Recently I was asked by someone over the internet what size primary school desks should be. I was rather bemused by this, as the obvious question is What size are the children who are going to sit on them?
When I started work in Southern Sudan in 1982, we were running a secondary school in a school built to be a primary school. Not only that but almost all the students were older than average and adult. And they were mainly Dinkas or Nuers who are taller on average and have longer legs in ratio to their bodies than most of the rest of us. You and a Dinka may be same size sitting, but you stand up he or she will tower over you. Sudanese bicyles are standardised at 28" rather than 26".

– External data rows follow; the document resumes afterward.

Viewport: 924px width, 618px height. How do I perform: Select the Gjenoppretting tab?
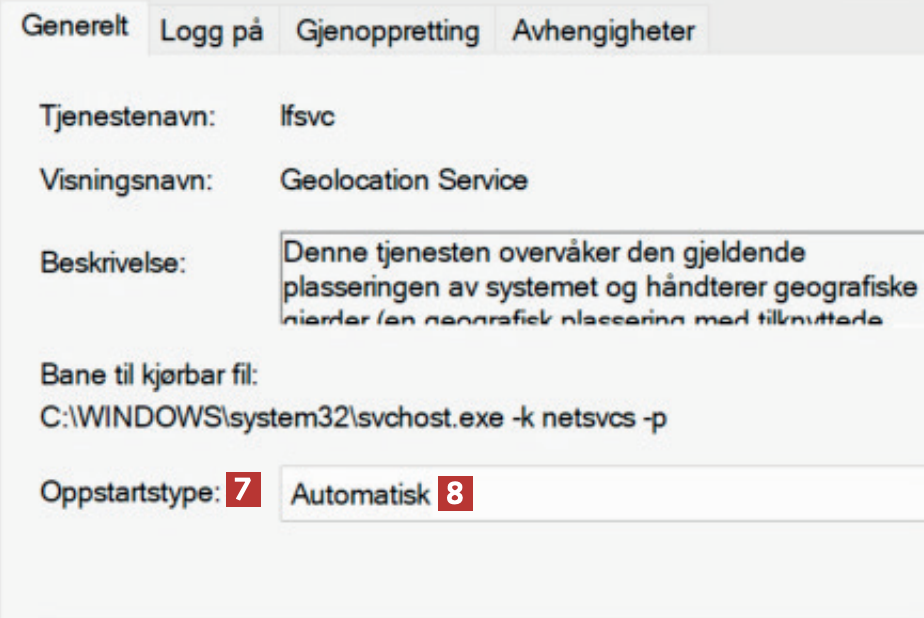point(387,31)

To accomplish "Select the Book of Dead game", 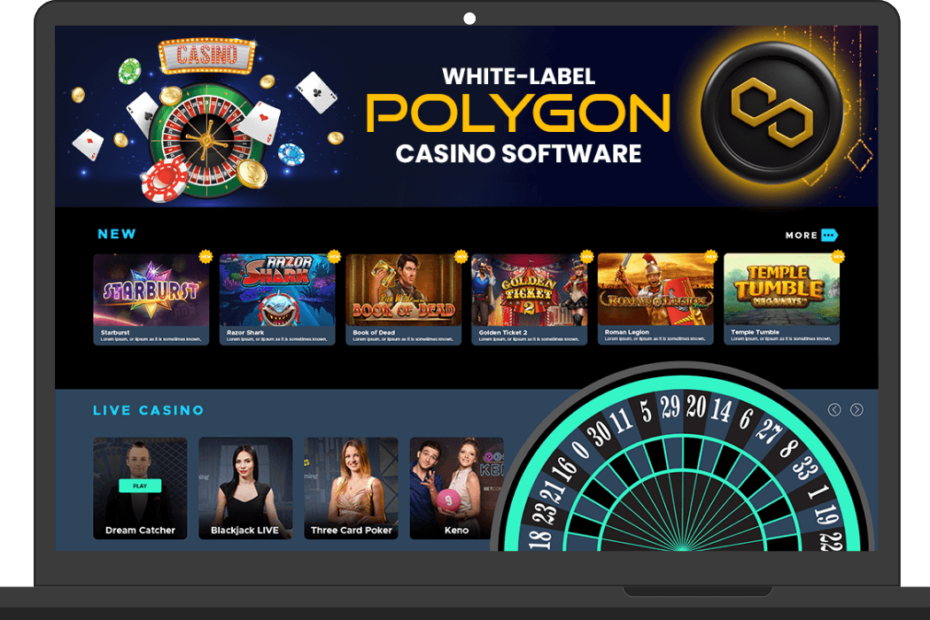I will [403, 299].
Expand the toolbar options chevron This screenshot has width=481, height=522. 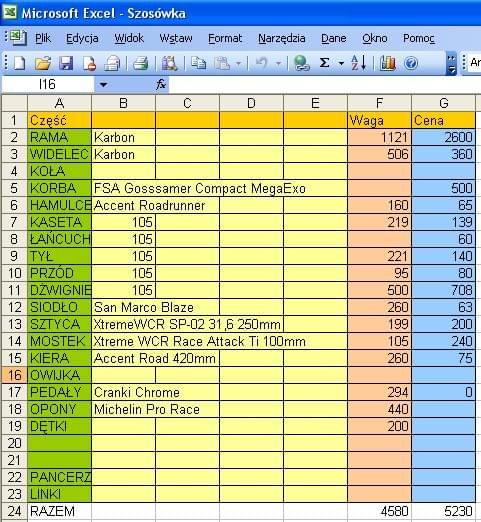tap(451, 63)
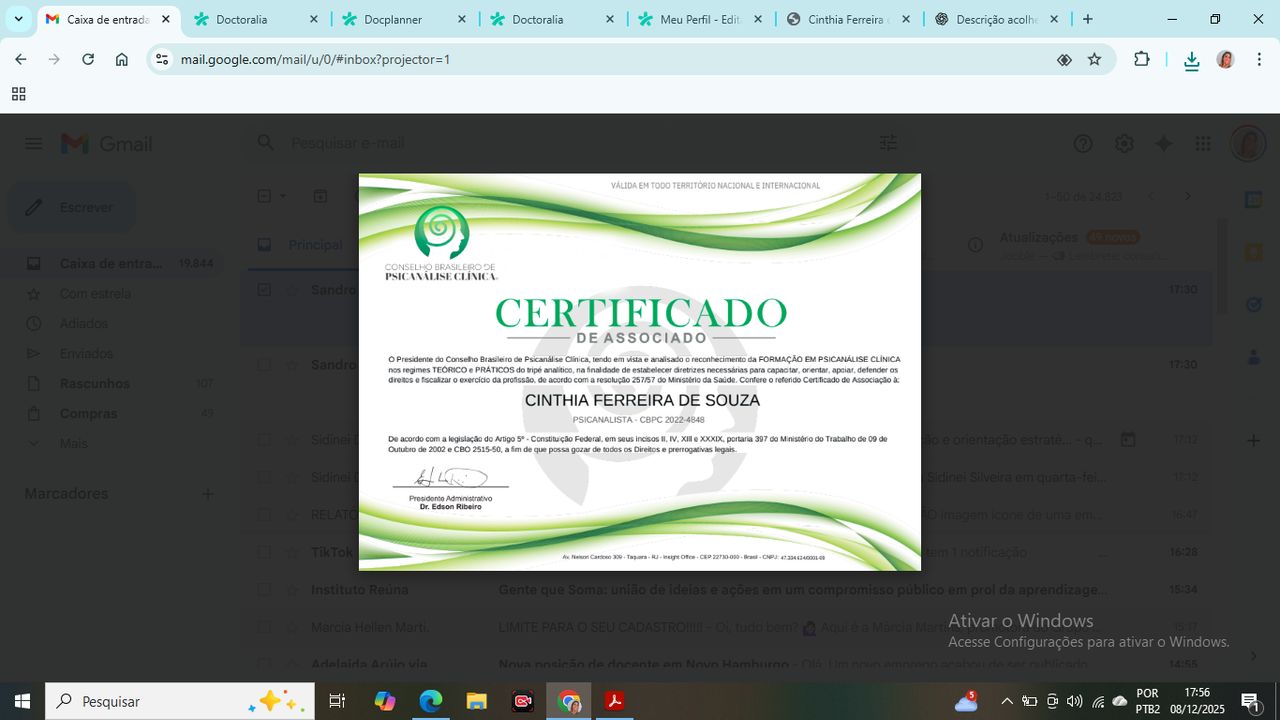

Imagine our problem then when we found that not only was it a primary school, but all the furniture was for primary children. 2 m tall on a chair meant for a 6 year old! The human body does fold in strange ways.
The reluctance to solve a problem on the spot by simply measuring has often surprised me. From steps in a staircase which all have different pitches (common in Sudan) to toilets that were put at angles or sizes that resemble no existing human species. In Uganda once I asked for a toilet in the refugee camp to be built up from the 'squatter' to something I could sit on. The person who did it made it taper upwards to a point, like an inverted funnel.
Going wider afield, you have shower rooms with no hooks to hand your clothes on and (noted before) hotel bedroom lights that require you to get out of bed to put them off.
Occasionally common sense deserts the best of us, as several attempts to trace out a big roundabout in a resource centre showed. No one seemed to remember that you just need a long string fixed at the centre and then walk around it.
But that is part of the total disconnect between school maths and the real world which I have often written about before.